Wednesday, January 27, 2010

Cam and Eric, Awesome Show, Great Job

Where the hell have these Hurricanes been all season?


In the four games since he was named Captain, Eric Staal has seven goals and is a +2. True, he has no assists in that span, but the most important number is that the 'Canes are 3-1-0 in that span. Tonight at Madison Square Garden, Staal and co. trounced the Rangers 5-1, two of those goals coming from Staal himself. Cam Ward too was pretty stellar, stopping 37 of 38 shots just a few days after breaking Arturs Irbe's franchise win record of 130. Even the oft-maligned Sergei Samsonov popped two goals tonight in the Big Apple. So again I'll ask: What the hell?

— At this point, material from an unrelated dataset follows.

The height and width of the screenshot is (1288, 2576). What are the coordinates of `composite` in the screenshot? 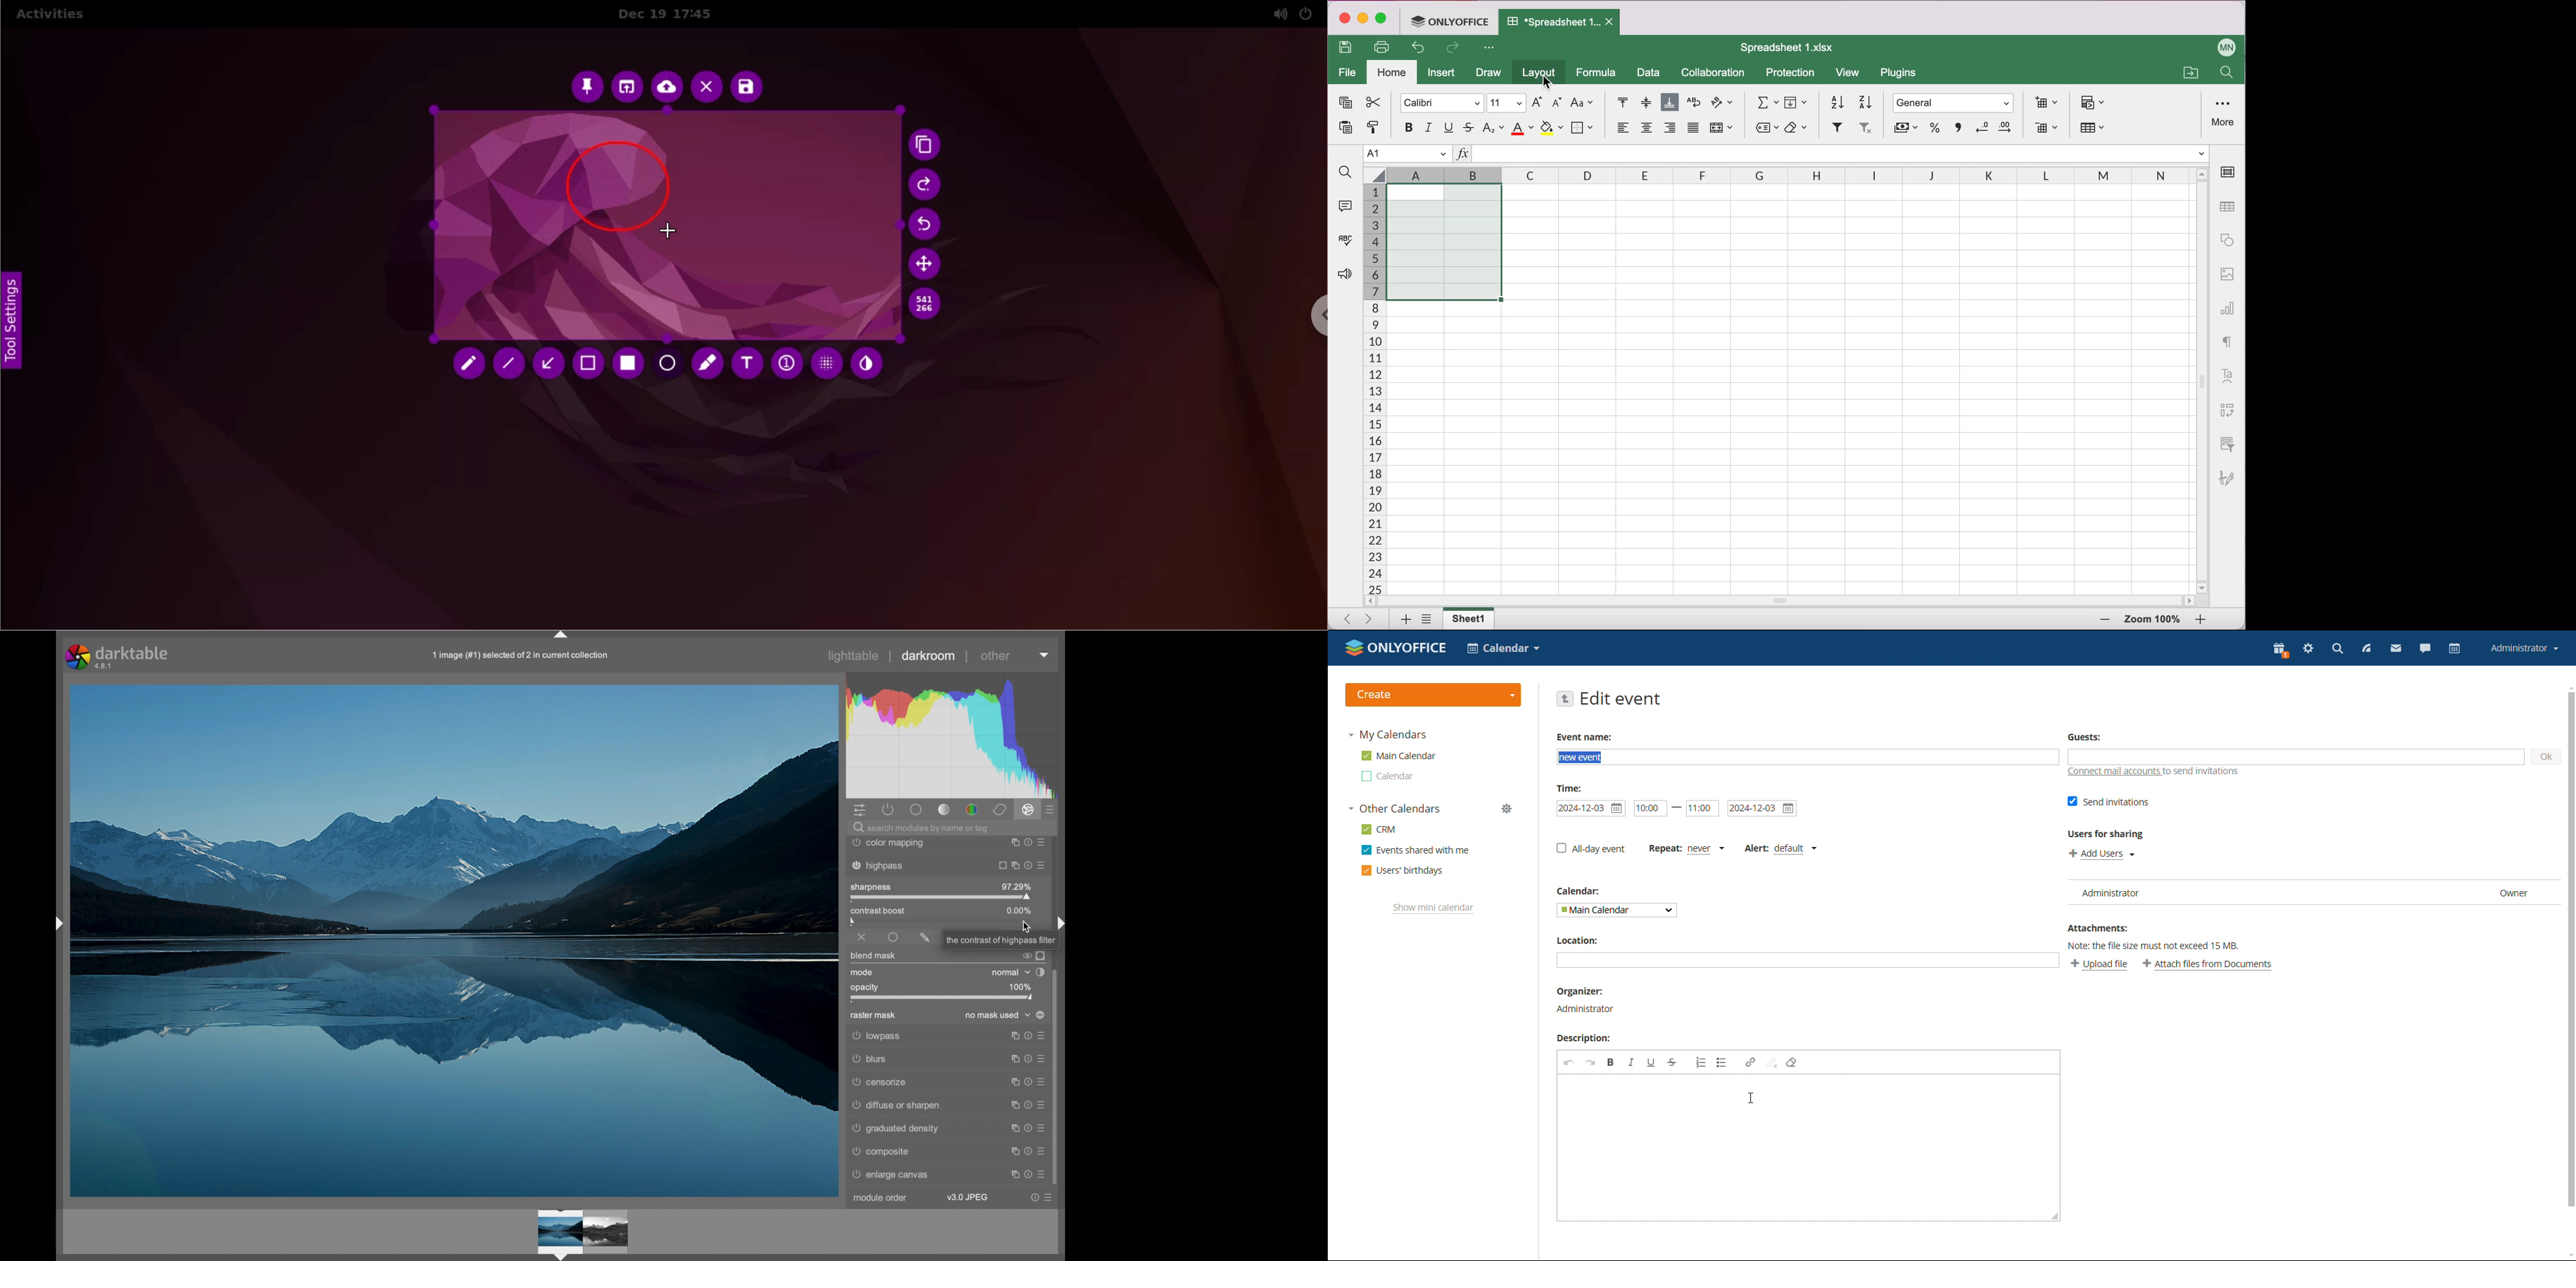 It's located at (880, 1151).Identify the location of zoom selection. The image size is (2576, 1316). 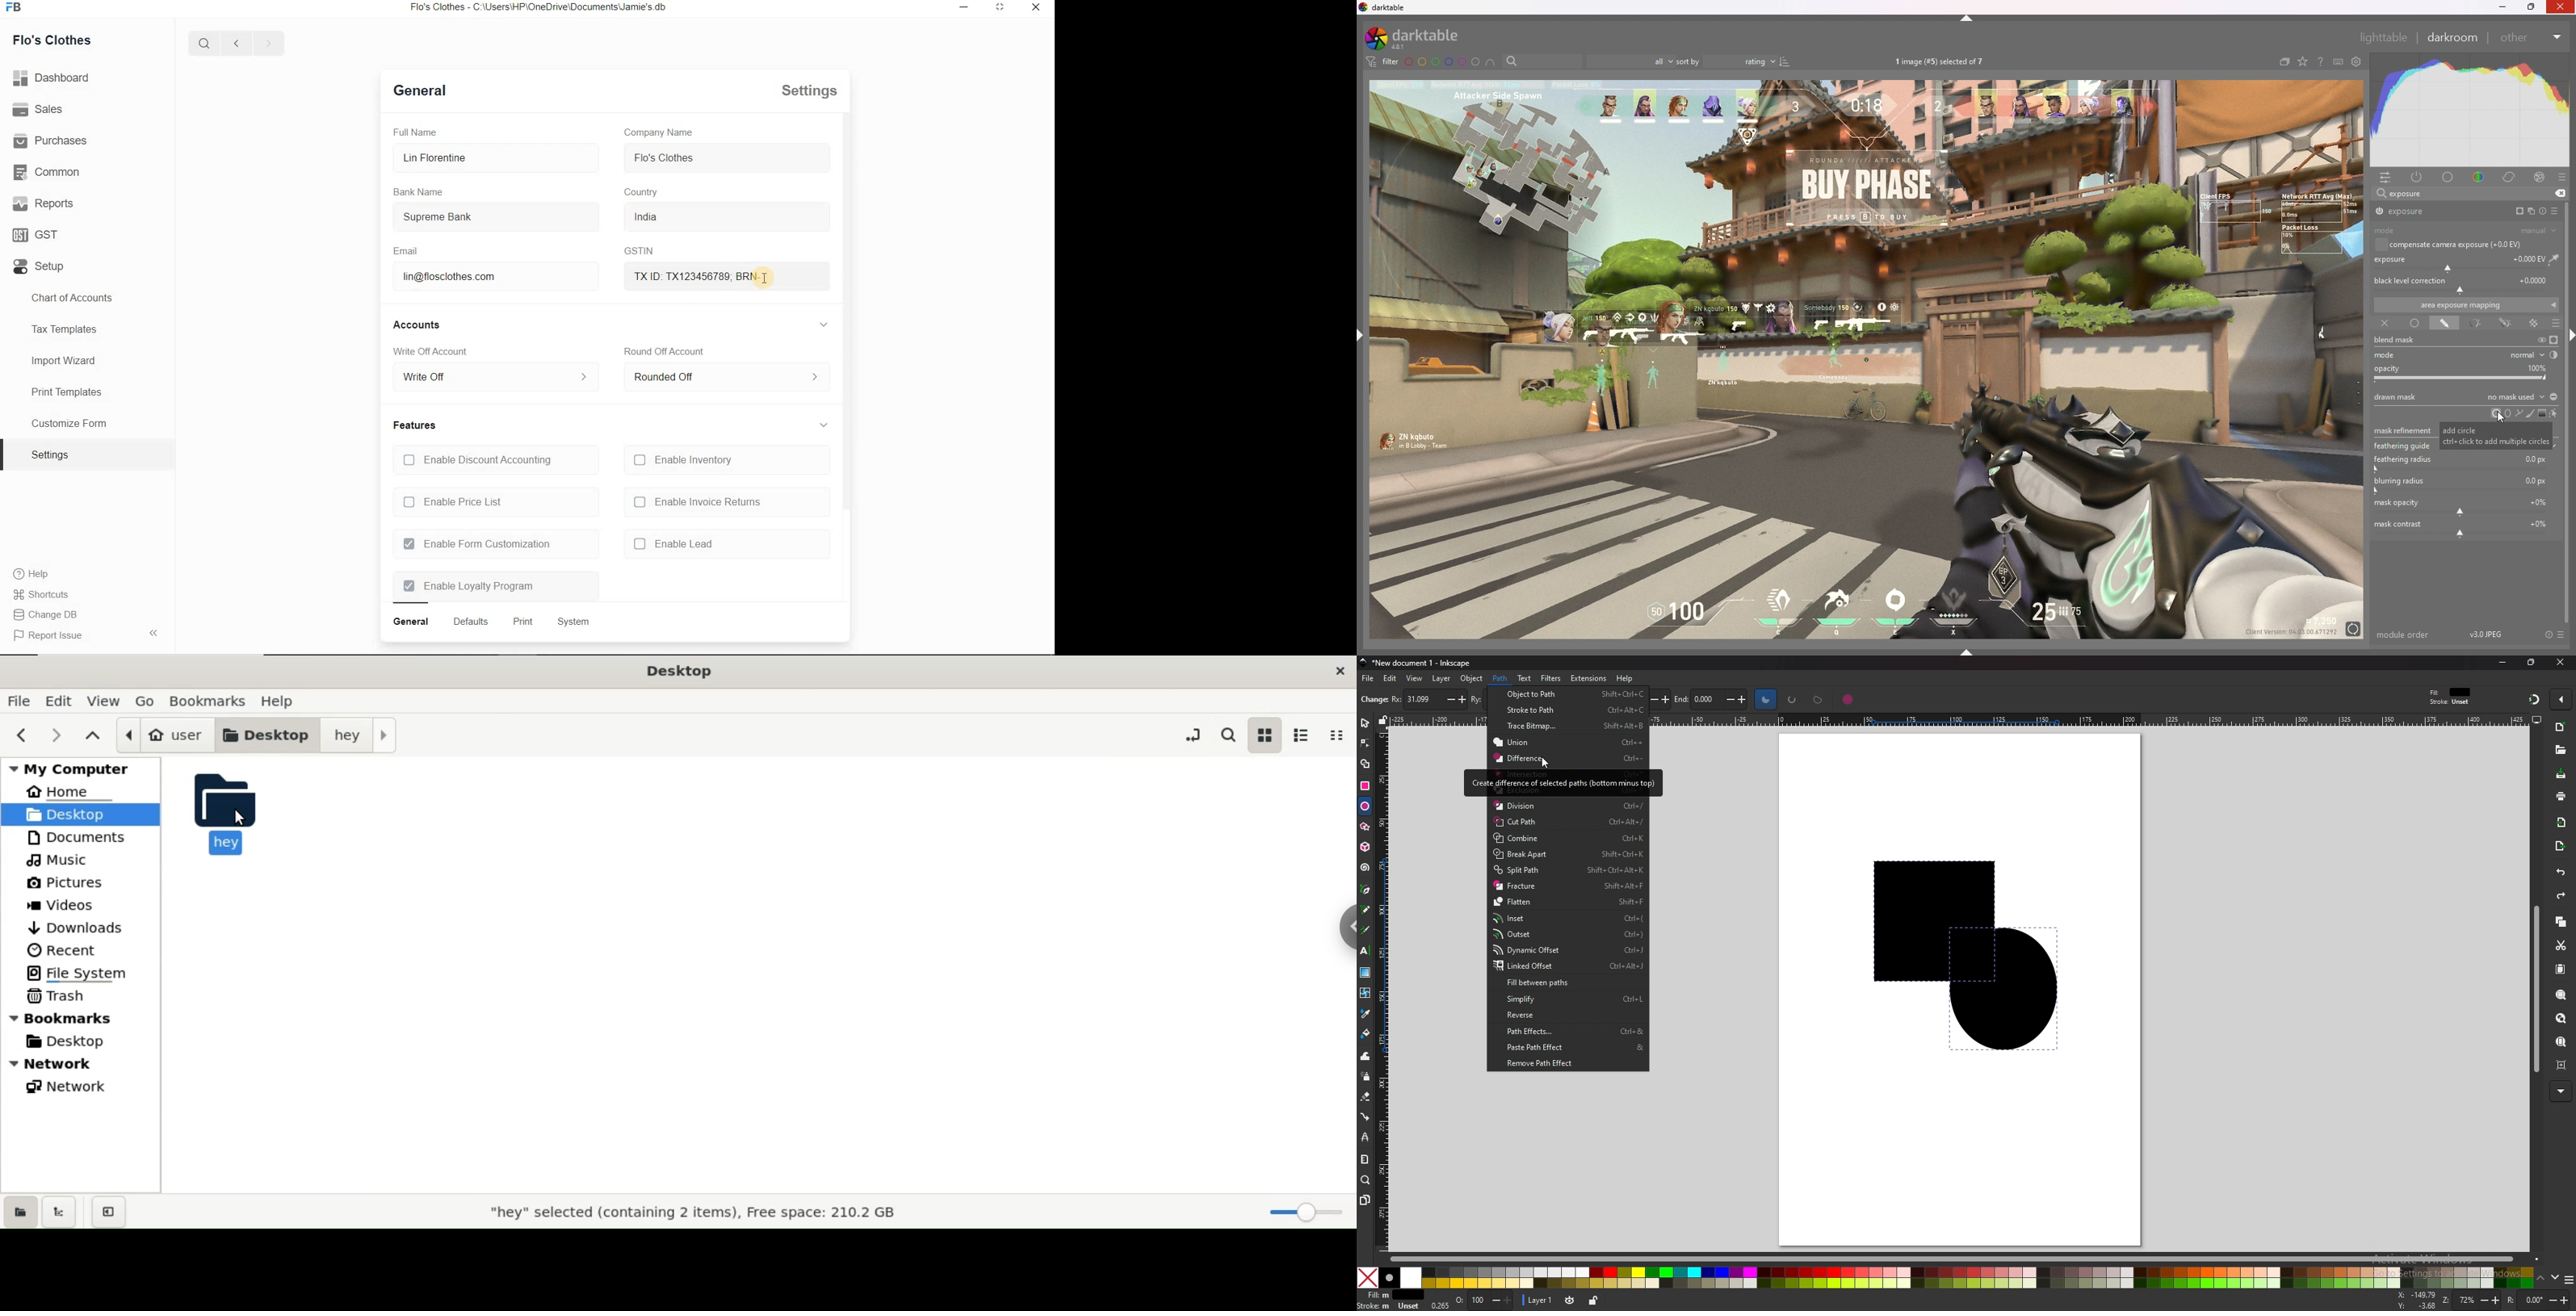
(2563, 995).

I'm pleased as a fan that the 'Canes are winning games. It's fun to watch your team win. But after such a horrendous start to the '09-10 season, it had seemed that GM Jim Rutherford had declared it a lost cause and that a rebuild was beginning. Having gone on record saying that "you don't want to win too many games" at a certain point in order to ensure a high draft pick, this sudden burst of 5-goal games has got to have him scratching his head. Was Brind'Amour's captaincy really such an elephant in the room that as soon as it was removed the team that we all expected at the start of the year suddenly showed up? Staal now has 40 points in 39 games. I feel that I must eat crow on my post a few days ago about his production. This may be an aberration, but I'm reminded of two years ago when Brind'Amour hurt his knee at around the midway point of the season. Whitney, Williams and Cole were also out for big stretches of time with injuries that year, and Staal put the mostly AHL journeyman team on his back and almost willed them into the playoffs. The win tonight puts the 'Canes 14 points out of 8th in the East, with 30 games left to play. However, to even sniff 90 points on the year, a generous cutoff, they'd have to go something like 23-4-3 (for 49 points). That seems pretty unlikely. So the question is: play for the eighth seed, or play for the high draft pick? It would seem that shoring up the future would be the most prudent, but when the team is capable of dominating games as this (admittedly short) stretch has shown they are... where do we go from here?

Monday, January 25, 2010

Mindless Rambling

Am I the only one who thinks that those Brinks/Broadview security ads are kind of sexist? Watch out, upwardly mobile young women! Psycho ex-boyfriends and/or potential thieves are around every corner; your weak feminine frame will be unable to stop the inevitable onslaught of deranged males. Buy our security system to protect your ridiculously ornate, heavily candle-decorated house... because all the unmarried women I know have tons of money and need to protect it.

Thursday, January 21, 2010

O Captain, My Captain



It was announced yesterday that, effective immediately, the captaincy of the Carolina Hurricanes would transfer from Rod Brind'Amour, he of the insane workout regimen, meandering nasal bone and owner of the NHL's worst +/- for two years running, to Thunder Bay wunderkind and multimillionaire Eric Staal. It's been a roller coaster of highs and lows for Brind'Amour over the last few years; he won his (and Carolina's) first Stanley Cup in 2006 and two consecutive Selke awards the following seasons before going on to tear his ACL and slip slowly into punchline territory as his production and icetime began to shrivel and diminish like George Costanza in a cold pool.


















Staal, too, has seen ups and downs since his 100-point, Cup-winning sophomore campaign in '06. He's never again reached triple digit points (the closest he came was in '07-'08 with 82, averaging exactly one point per game as the Hurricanes were knocked from a playoff spot by Washington on the very last day of the regular season) and in '08-'09 was actually second in team scoring to Ray Whitney. On the other side of that coin, he did pop 15 points in 18 playoff games that season as the Hurricanes rocketed from bubble team to Eastern Conference finalists. His franchise-record consecutive start streak came to an end this year after starting in every game but one of his first five NHL years, and goes into tonight's game second in team scoring, again to Ray Whitney, with 33 points in 36 games (though to be fair, Whitney only has one more point in ten more games played). Staal's tendency to be dominant against crappy teams only to disappear against powerhouse teams has been well documented and discussed all over the internet; here is a good example, and here is a rebuttal to it. Scroll down this very blog, and you'll see an example of an angry 'Canes fan bitching about Staal's performance this season and its inconsistency with the amount of money he's getting paid.

Right this second though, that's neither here nor there. The Hurricanes organization has made the decision that, moving forward, the basement-dwelling team they ice is Staal's to command, and his game tonight showed that they might just be on to something. Staal had his best goal output of the season with a hat trick, and the 'Canes were 3 for 3 on the power play (something that just a day ago would have seemed impossible for a team that's been dismal on the man advantage this year). For the moment at least, it seems Carolina is in good hands.